I have been running wild. Literally, from place to place, emotion to emotion, person to person. I had no idea how to just be still, in the moment, and let things come my way. Instead, I was always forcing to make things happen the way I wanted them to happen. Underneath this behavior was so much fear! Fear of losing control. Fear of being unwanted, not good enough, abandonment. But somehow someway, I could not reach that truth. I could not see it for what it was. I had my moments where I knew I had to do things different, but I was kind of like a slave to my own subconscious conditioning. I simply did not know how to bring about change, because I was not aware of the fear that I held on to!

Fear of heights….
Not only higher places in the material world.
But higher places within my self.
Holding onto lower vibrations, habits, patterns, because they felt ”safe”.
Currently I am really stepping out of my comfortzone all the way, and pushing myself to go higher.
Look within and keep it all the way real.
I will no longer allow my lower self to dictate my decisions.
I will no longer allow fear to cause me to run away.
I will face everything head on because I am fearless and I am unconditional love.
I will love even when I’m scared.
I will love when I’m hurting.
I will love when I’m angry.
I will love when I’m sad.
And I will rise from with love, to higher places.
Higher places within my self.
The kingdom of heaven is waiting for me.
Releasing the fear so that my wings can grow.

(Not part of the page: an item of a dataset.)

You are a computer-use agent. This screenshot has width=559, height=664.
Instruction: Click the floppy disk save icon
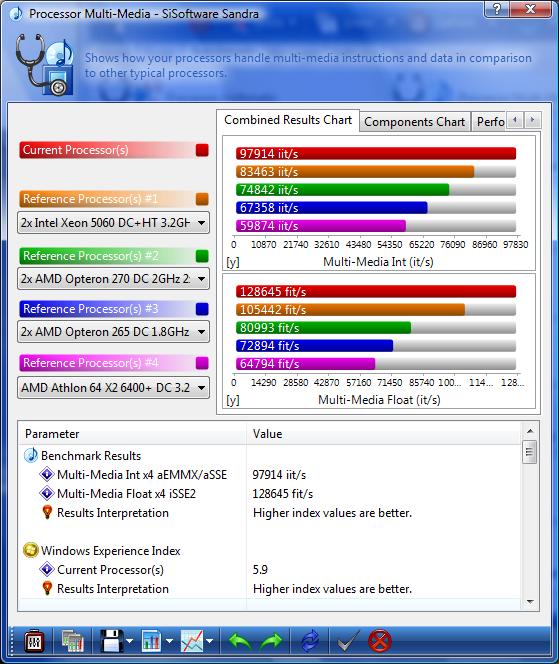click(x=112, y=641)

Releasing the ground so that my journey can go.
To the higher realms, the realms of dreams and vision.
The realms of hope, faith and believe.
No space for things weighing me down to the ground.
Traveling light to pursue everything I knew I could ever be.
But I just forgot for a bit, and that is fine.
My journey is not dependent on the illusion of time.
I am right here, where I belong.
I will go for what my heart longs.

It is an exciting and important time. No more lies. No more deceit. No more fear. No more avoidance. I am here. I will be here. Now let’s get to it.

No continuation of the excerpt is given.